Sorry, Donald: Canada Has No Interest in Becoming Your Latest Foreign-Born Trophy Wife
The Donald Trump administration is currently engaged in what Steve Bannon calls Flooding the Zone with shit. The idea is to overwhelm your opponents by doing so many egregious things at once that it’s hard to even keep track of all the ugliness, let alone fight it effectively.
It’s a deliberately overwhelming strategy designed to break the spirit of everyone fighting Elon Musk’s hostile takeover of our country and its institutions.
It’s hard to know where to begin. Yesterday, for example, Donald Trump, in his official capacity as a fake Christian and anti-semite, determined that Chuck Schumer was not Jewish because he wasn’t aggressive enough in promoting Israel’s genocidal policies toward Palestinians. Trump probably thinks that he can’t be anti-Semitic because he loves money and is sexually attracted to his Jewish daughter.
Alternatively, I could write about Trump’s belief that boycotting Tesla in protest is illegal. Oh, and there was that whole bit where they attempted to deport a Palestinian protestor for exercising his right to free speech.
That’s the thing about Donald Trump. He’s the second most powerful man in the world, and most of what he says can be reflexively dismissed as bullshit, bluster, and lies. He is an unserious man who demands to be taken seriously, if not literally.
But I am instead going to focus on one of the several million things bugging me about Trump’s second term: Canada.
Canada is our closest neighbor and one of our most important, loyal, dependable allies. Canada was our friend. Why wouldn’t they be?

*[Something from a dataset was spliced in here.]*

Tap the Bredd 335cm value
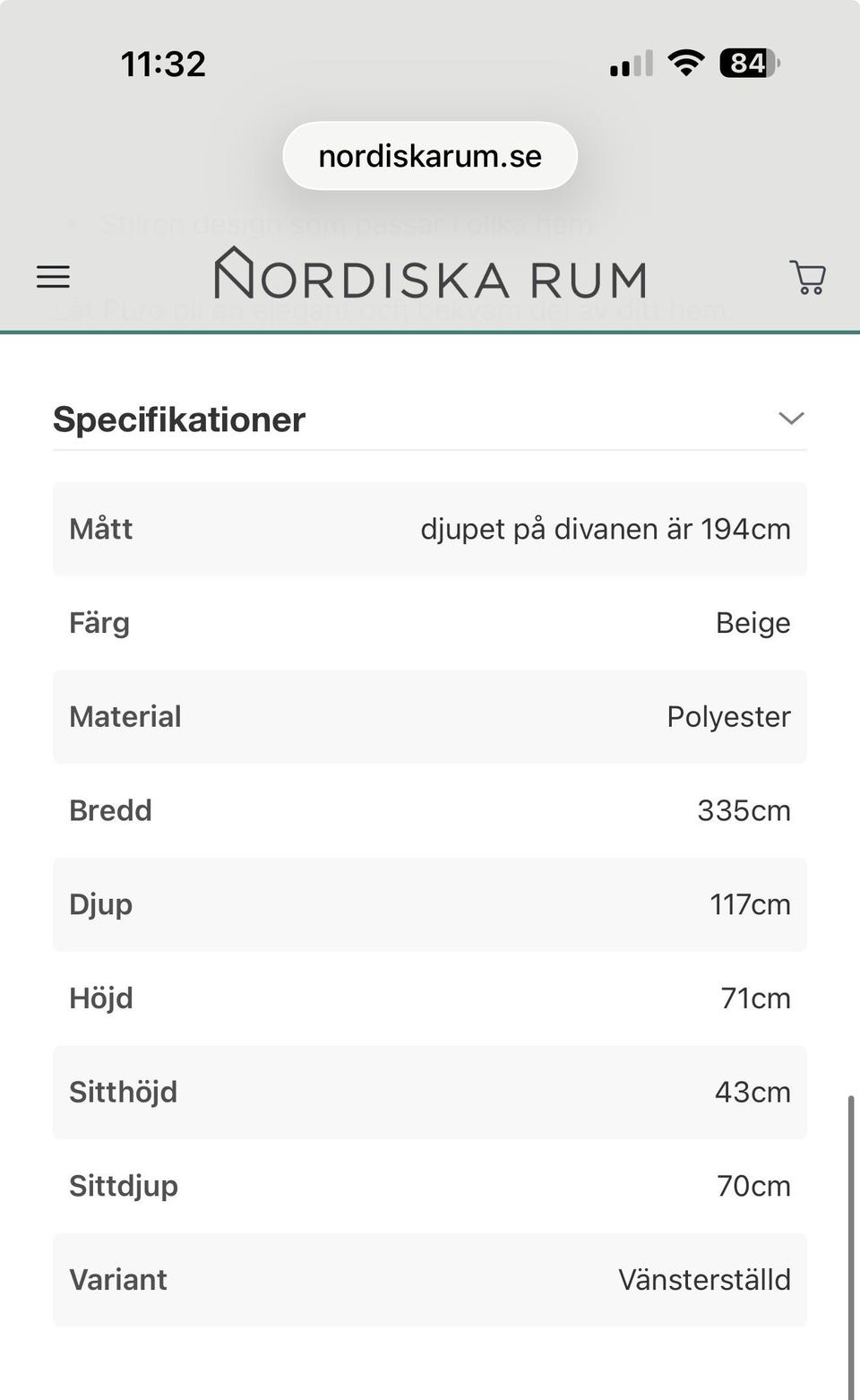The width and height of the screenshot is (860, 1400). [744, 810]
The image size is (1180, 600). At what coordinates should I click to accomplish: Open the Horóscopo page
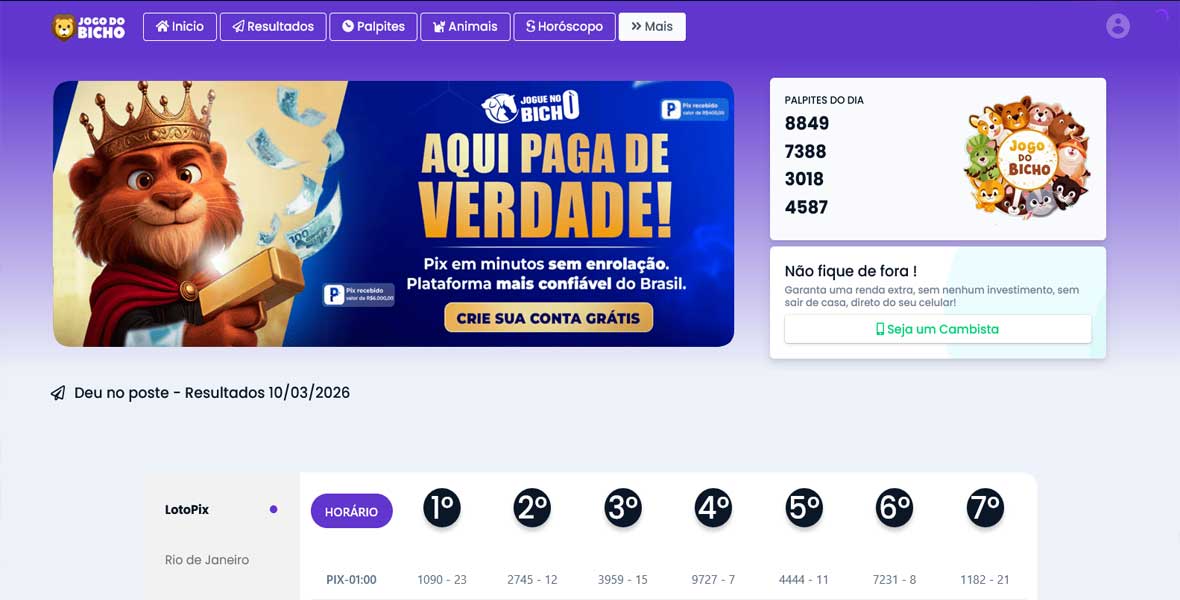pos(564,26)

Up until fairly recently, we were both democracies, although the United States has become more fascist by the day.
The histories of Canada and the United States are inextricably intertwined. Antagonizing a famously polite country made no goddamn sense. Why start shit for no reason?
Because I am not a sociopath, I’ve always seen Canada as our friend and neighbor. Donald Trump, unfortunately, sees them much differently.
As part of Trump’s soul-deep conviction that everybody in the entire world is fucking us over in the most deliberate, vicious manner imaginable, except for our pals Israel and Russia, Trump portrayed Canada as funny-talking parasites who take and take and take from the United States without giving anything in return.
The idea of doing things for humanitarian reasons is unfathomable to Trump. For him, every relationship is transactional. You don’t do things because they’re moral and right and Christian: you do them for money, power, and privileges. It’s quid pro quo: you do something for me, and I might do something in exchange for you.
In his first term, Trump was mainly just an asshole to Canada and its leader Justin Trudeau. That may or may not have something to do with how Melania looked at Trudeau with barely concealed lust.
He stepped up his belligerence in his second term. Our foreign policy could once be boiled down to “containing Communism” and “promoting Democracy.” Trump doesn’t care about promoting democracy. If he did, he wouldn’t be buddying up to Putin and bullying Volodymyr Zelenskyy.
Then came the threatening tariffs for no goddamn reason stage of our once cozy and untroubled relationship with our neighbors to the north. This was followed by imposing tariffs despite everyone telling Trump it was a horrible idea that would hurt American businesses and consumers and not be a magical money machine.
Trump started talking about Canada becoming our fifty-first state.
At first, that seemed like a bad joke rooted in the power imbalance between the countries. If it was a joke, nobody seemed to be laughing.
As is often the case with Trump, he’ll say something outrageous and wrong to see what kind of reaction it gets. If people are horrified and disgusted, he’ll claim he was engaging in his trademark humor. If he gets a good response, he’ll insist that he wasn’t joking.
Trump was doing to Canada what in pick-up artist circles is called “negging.” The idea is to throw a desirable woman off balance by playfully insulting her, to make the target of seduction so insecure and desperate to prove her attractiveness and desirability that she’ll end up having sex with the creep treating her like shit.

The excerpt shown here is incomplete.